▶ _EXTRACT_:
__________________________________________________
Spring Cleaning: A guide to cleaning and caring for your outdoor gear

Around this time of year we tend to get the itch to start de-cluttering, organising and spring cleaning our homes. Just as it is very satisfying to see clearly out of the windows and find only edible contents in the fridge, I find it even more rewarding to be putting on my freshly polished hiking boots and pack my less dusty rain jacket into my backpack with the confidence of knowing its ready for whatever the weather. Even the process of cleaning my boots is fun (once I’ve started!)- as I examine the soles, I think of all the steps trodden and miles travelled. It fills me with gratitude for adventures past and anticipation for new explorations.

Spring cleaning items however doesn’t just make you feel good, it extends the efficacy and life of your gear- especially important as outdoor gear isn’t cheap and getting more wears also means less environmental impact.

So what do you need to consider in terms of cleaning? Here is a handy guide to cleaning and caring for your outdoor gear.

N.B. Always remember to check the specific washing instructions of your item first.

Hiking boots

Boot care

Boot care

  • Inspect & remove dirt - remove any dirt or stones from the soles under flowing cold water with a pointed object. Give the profile a good once-over- checking that its still good. If its worn then most good quality boots can be re-soled by a professional cobbler. If any of the rubber sealing is looking weary then this also can be resealed by a professional. Remove the laces and wipe away any dirt in those harder to reach spots with a cloth and brush- also under a light flow of water.
  • Inner shoe care - any salt and dirt such as sand also reduce the breathability of the inner shoe. Take out the sole and give the inside of the shoe a good rinse with a mild detergent. Replace worn soles with new, good quality soles. If the sole is still in good condition, then give it a wash with soap.
  • Wipe & dry - wipe away any excess moisture on the shoe with a cloth. Stuff with balls of loosely scrunched newspaper and set to dry on a piece of newspaper at room temperature (not next to the heater). At this point you can put the laces in the washing machine and spray them with a waterproofing agent.
  • Care - once the shoe is fully dry, its time for the waterproofing. For smooth leather boots, a nice wax massage will do the trick. Massage in circular movements into the fabric and let it sit for a few hours or overnight to seep in. Then remove any excess with a clean cloth. For any rougher leather (e.g. velour) a wax spray is a better option to avoid patchy application. For non-leather boots use a waterproofing spray instead.
__________________________________________________
▶ _MATERIAL SHOWN_:
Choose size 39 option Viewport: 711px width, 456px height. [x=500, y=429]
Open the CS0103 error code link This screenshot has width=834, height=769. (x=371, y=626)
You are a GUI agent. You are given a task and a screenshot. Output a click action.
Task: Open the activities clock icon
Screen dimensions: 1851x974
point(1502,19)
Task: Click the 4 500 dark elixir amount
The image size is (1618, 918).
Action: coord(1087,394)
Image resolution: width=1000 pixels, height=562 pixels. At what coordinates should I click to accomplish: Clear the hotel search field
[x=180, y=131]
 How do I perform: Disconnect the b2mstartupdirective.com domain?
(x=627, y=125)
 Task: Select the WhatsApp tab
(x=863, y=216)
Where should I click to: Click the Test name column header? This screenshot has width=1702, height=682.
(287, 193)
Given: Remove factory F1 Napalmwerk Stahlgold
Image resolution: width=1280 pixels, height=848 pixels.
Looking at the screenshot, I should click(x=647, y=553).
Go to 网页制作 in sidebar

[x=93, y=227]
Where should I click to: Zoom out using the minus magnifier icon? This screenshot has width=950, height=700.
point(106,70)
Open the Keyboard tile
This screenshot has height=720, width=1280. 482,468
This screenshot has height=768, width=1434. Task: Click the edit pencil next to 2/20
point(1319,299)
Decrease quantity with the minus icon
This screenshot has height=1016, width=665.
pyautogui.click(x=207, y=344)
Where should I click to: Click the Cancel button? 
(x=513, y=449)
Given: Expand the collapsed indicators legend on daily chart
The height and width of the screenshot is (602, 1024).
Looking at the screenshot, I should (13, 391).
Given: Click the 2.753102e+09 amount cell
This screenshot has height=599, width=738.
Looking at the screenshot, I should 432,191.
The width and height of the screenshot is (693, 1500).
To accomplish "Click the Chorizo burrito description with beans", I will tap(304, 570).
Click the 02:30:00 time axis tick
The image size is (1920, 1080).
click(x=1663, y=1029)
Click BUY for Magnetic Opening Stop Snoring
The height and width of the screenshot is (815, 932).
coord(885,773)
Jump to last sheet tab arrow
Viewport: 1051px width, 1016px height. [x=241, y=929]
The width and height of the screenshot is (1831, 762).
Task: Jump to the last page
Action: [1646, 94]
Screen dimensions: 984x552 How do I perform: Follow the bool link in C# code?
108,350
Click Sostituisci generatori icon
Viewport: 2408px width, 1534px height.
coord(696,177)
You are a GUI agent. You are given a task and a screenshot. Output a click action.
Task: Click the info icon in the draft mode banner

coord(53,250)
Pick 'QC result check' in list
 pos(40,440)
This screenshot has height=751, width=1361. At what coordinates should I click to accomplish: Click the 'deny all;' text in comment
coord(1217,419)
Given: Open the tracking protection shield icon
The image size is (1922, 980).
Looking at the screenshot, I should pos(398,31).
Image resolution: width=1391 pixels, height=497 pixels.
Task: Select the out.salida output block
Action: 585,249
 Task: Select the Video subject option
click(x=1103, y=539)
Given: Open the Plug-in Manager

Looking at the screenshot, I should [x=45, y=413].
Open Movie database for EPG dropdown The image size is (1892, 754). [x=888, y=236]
__________________________________________________
▶ _INSTRUCTION_:
Revise the gear-cleaning guide from "Spring Cleaning: A" to "for new explorations.", changing "rain jacket" to "waterproof jacket". Answer solely from the gear-cleaning guide.

▶ _THE RESULT_:
Spring Cleaning: A guide to cleaning and caring for your outdoor gear

Around this time of year we tend to get the itch to start de-cluttering, organising and spring cleaning our homes. Just as it is very satisfying to see clearly out of the windows and find only edible contents in the fridge, I find it even more rewarding to be putting on my freshly polished hiking boots and pack my less dusty waterproof jacket into my backpack with the confidence of knowing its ready for whatever the weather. Even the process of cleaning my boots is fun (once I’ve started!)- as I examine the soles, I think of all the steps trodden and miles travelled. It fills me with gratitude for adventures past and anticipation for new explorations.